Culture
Le café comme salon public
Au tournant du XXe siècle, le café viennois n'est pas un simple débit de boisson : c'est un salon public où l'on vit des heures pour le prix d'une tasse. On y lit la presse du monde entire, on y écrit, on y refait la pensée européenne. Le rituel est codifié : un café servi avec un verre d'eau, des journaux montés sur baguettes de bois, des tables de marbre et le droit tacite de rester indéfiniment.
Grands miroirs et éclairage soigné agrandissent l'espace et installent une intimité publique. Ces établissements deviennent des quartiers généraux intellectuels : au Café Central se croisent écrivains, théoriciens et exilés ; le poète Peter Altenberg y fait même domicilier son courrier.
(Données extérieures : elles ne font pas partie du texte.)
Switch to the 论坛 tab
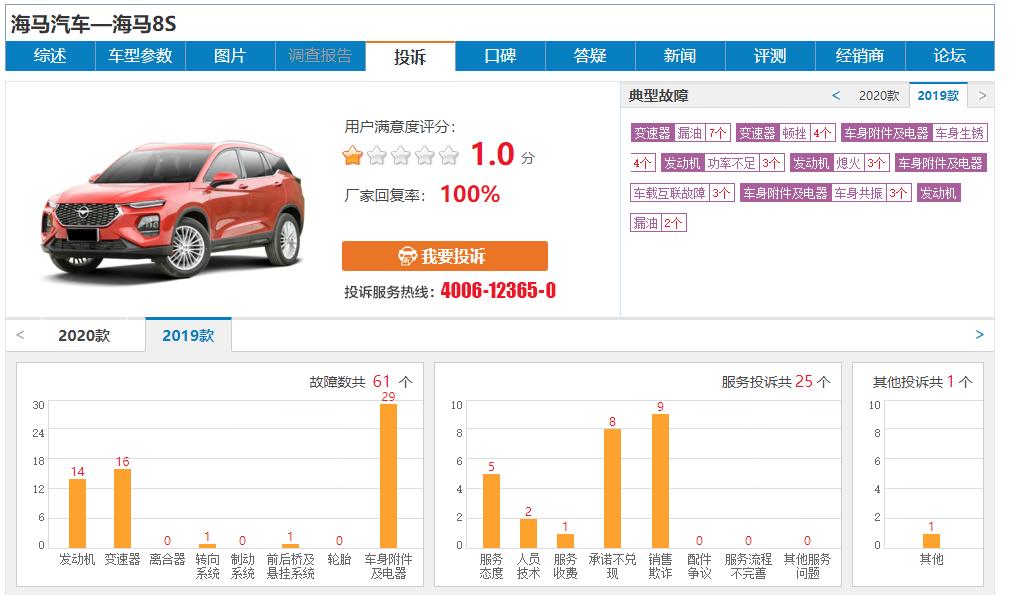pyautogui.click(x=946, y=57)
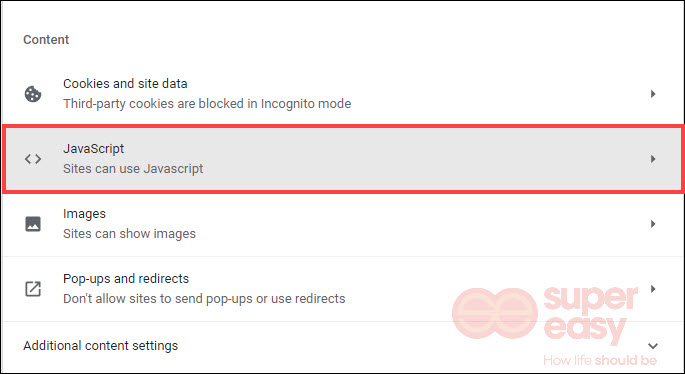Click "Sites can show images" description

pyautogui.click(x=129, y=234)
La « Kaffeehausliteratur », la littérature de café, naît de ces longues stations où le temps n'est pas compté.
En 2011, la culture du café viennois est inscrite au patrimoine culturel immatériel de l'UNESCO en Autriche. Elle illustre une invention urbaine précise : un lieu commercial transformé en espace de sociabilité, de travail et de pensée — avant le coworking, avant le wifi, le café viennois avait déjà inventé le bureau ouvert payé à la consommation.